By plundering county attacks to all corners of the country, is Ramprakash making one final claim for a Test berth? He has said recently that he is not thinking of playing for England and most who mention his name in selection discussions do so with a despairing air of hope rather than any real expectations. Not only that, with 6 of England’s batsmen providing 7 centuries in the first 6 days of Test cricket this season he would be relying on injuries to be able to force his way into the team.

Many have written off Ramprakash’s chances of a revival of a Test career as unimaginable given how late on his career is but has the new coach brought the Surrey batsman a new lifeline? A week ago none would have expected Ryan Sidebottom to be playing his second Test match at the moment. I must admit that even once he was admitted into the squad I was completely confident he would not gain a place ahead of James Anderson but Peter Moores and the selectors have shown that they have the courage of their convictions to go against the popular opinions and pick a left field candidate.

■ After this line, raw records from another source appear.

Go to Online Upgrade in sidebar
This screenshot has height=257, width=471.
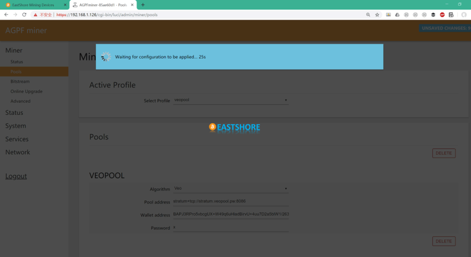(x=26, y=92)
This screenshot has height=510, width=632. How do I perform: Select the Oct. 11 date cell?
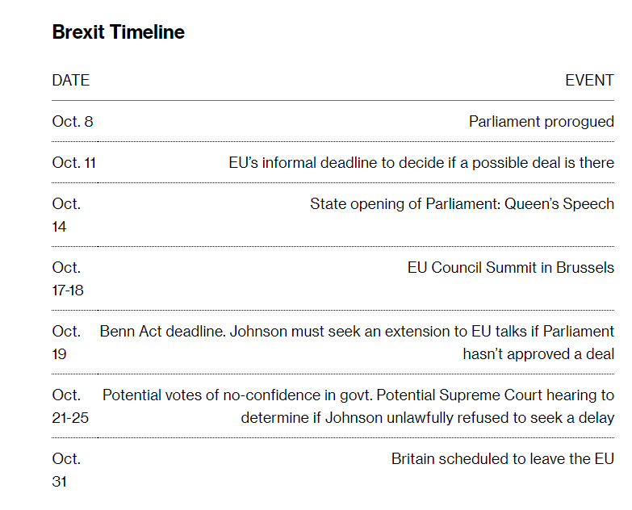click(73, 163)
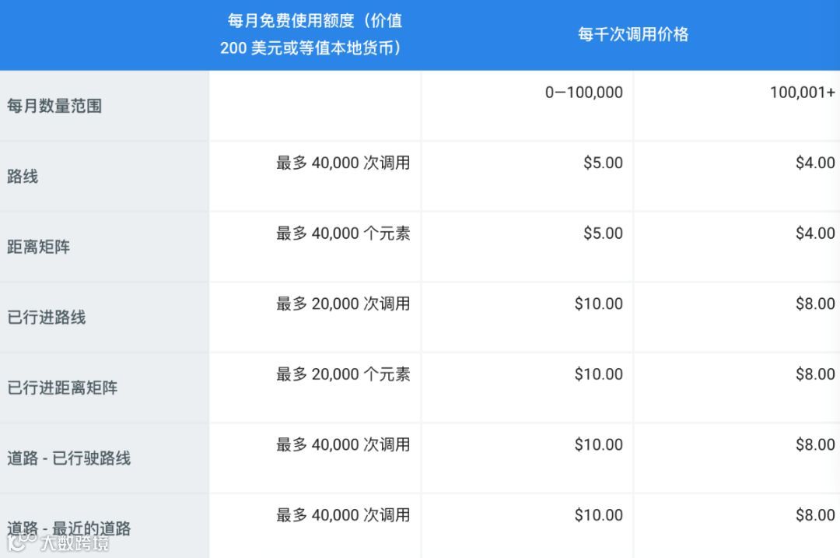
Task: Click 最多 20,000 个元素 quota cell
Action: click(343, 374)
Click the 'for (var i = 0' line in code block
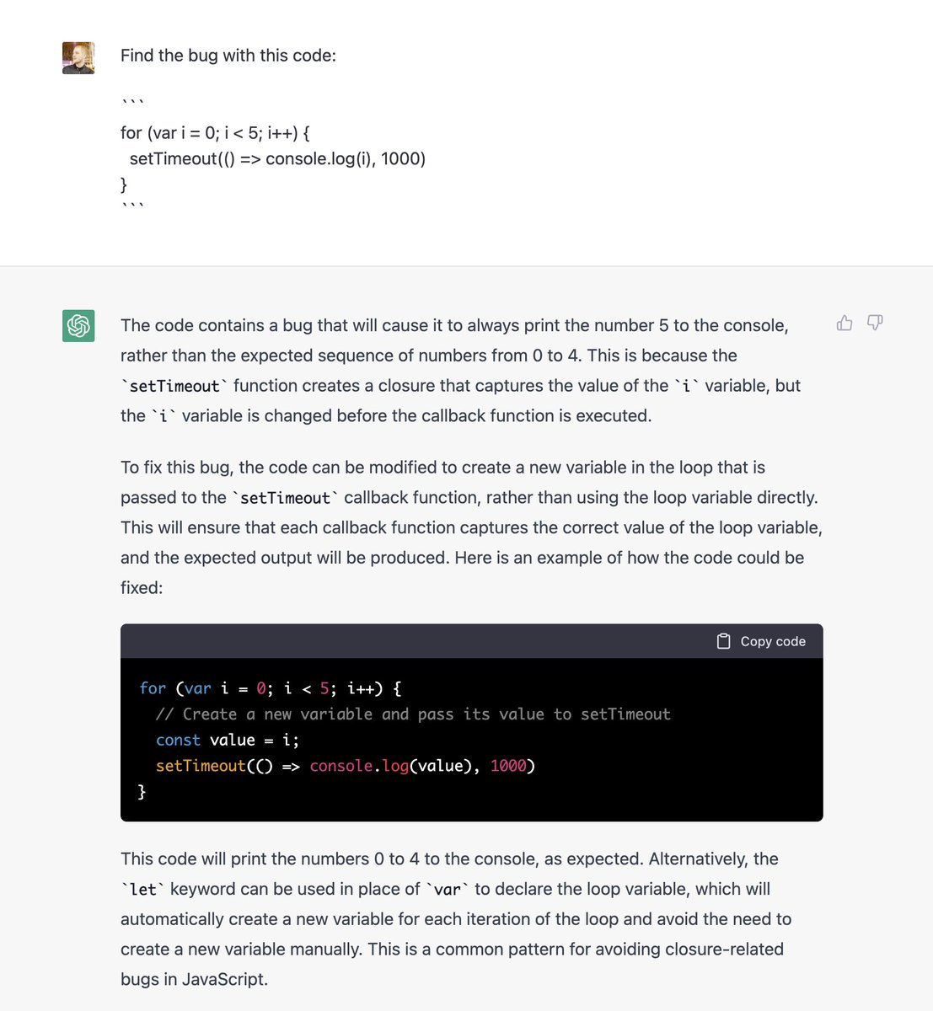933x1011 pixels. click(271, 688)
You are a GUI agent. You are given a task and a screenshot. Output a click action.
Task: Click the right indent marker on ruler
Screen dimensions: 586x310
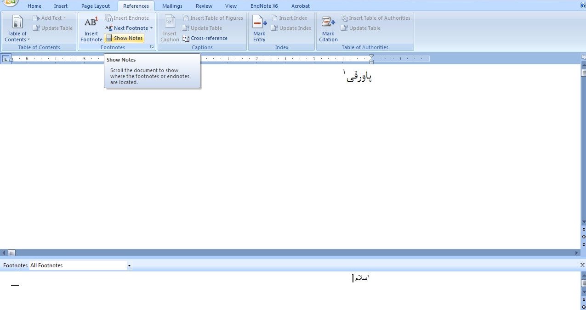[x=371, y=61]
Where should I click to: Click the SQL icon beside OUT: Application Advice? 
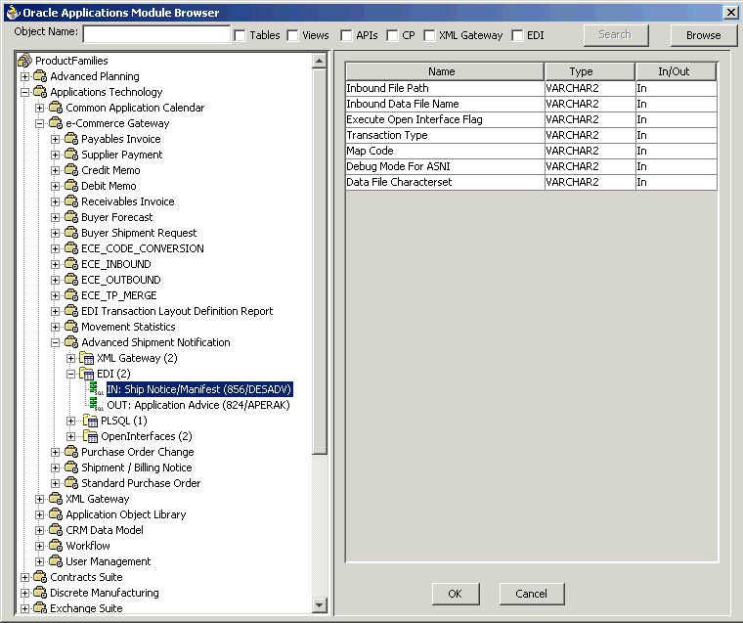tap(96, 405)
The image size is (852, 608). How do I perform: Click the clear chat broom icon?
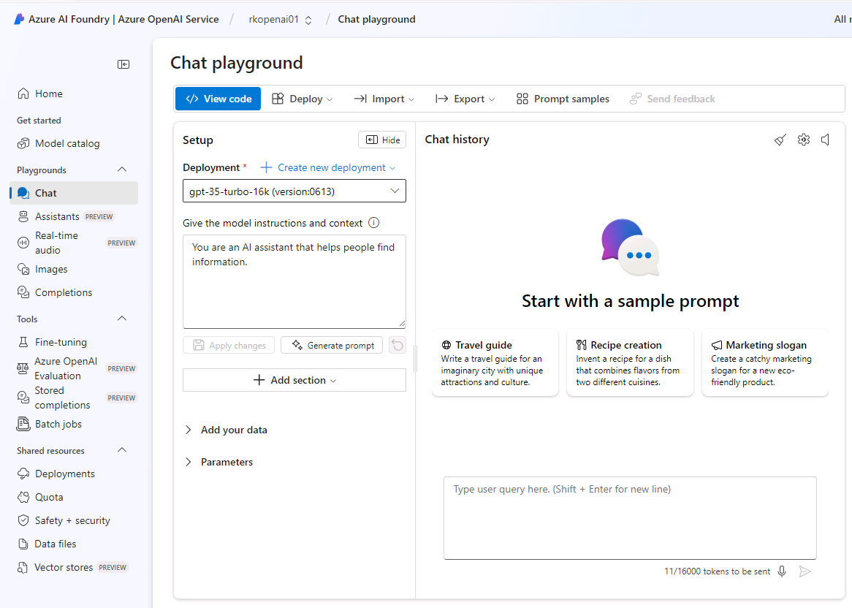click(x=780, y=140)
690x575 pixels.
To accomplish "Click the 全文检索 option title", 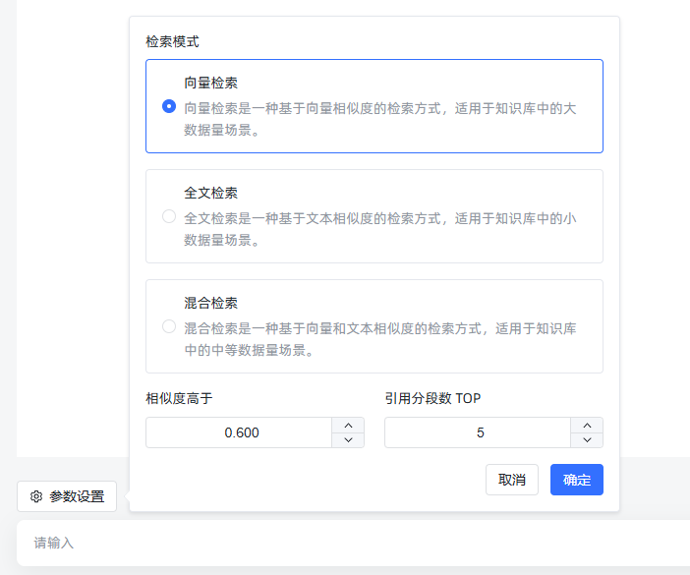I will click(210, 193).
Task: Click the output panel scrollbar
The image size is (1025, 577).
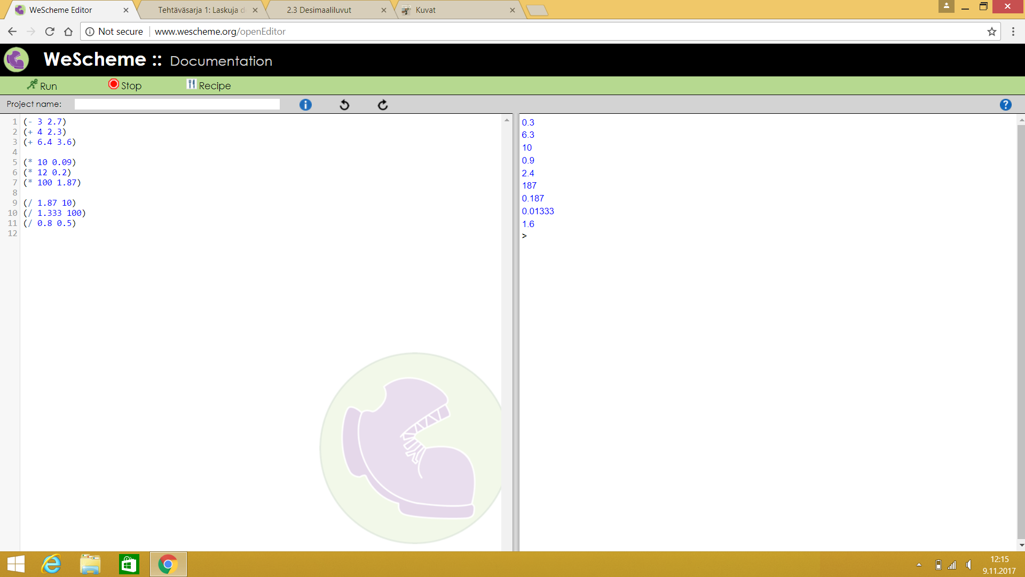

Mark Ramprakash is still one of the best batsmen in England and even though he had a relative failure at Test level, the fact that Kevin Pietersen overtook his Test run tally today shows a lot about the ability of England’s new hero and that he has the temperament to boot.

The aura surrounding English cricket these days may be a lot different compared to what Ramprakash was thrust into but he has still scored his runs through some difficult times, in some of the hardest places to play cricket: India with a squad vastly hampered by injury; Australia in a series where his team was floundering badly and Pakistan with the hopes of a nation still behind him and suffering with an Ashes hangover.

That he has coped with this and actually improved his game shows a lot of promise for the future of English cricket. That Mark Ramprakash has found a way to stay true to his game and not drift off the circuit like Chris Schofield did after being thrust into Test cricket too soon and being dumped after two wicketless Tests can give English supporters even more solace that there is enough batting in England to step up to the plate should it be needed.

When Kevin Pietersen pushed that Dwayne Bravo delivery to extra cover today to take his 2351st run in Test cricket he overtook one of English cricket’s greats who never managed to live up to his potential on the big stage and carried along on his own way on the path to greatness.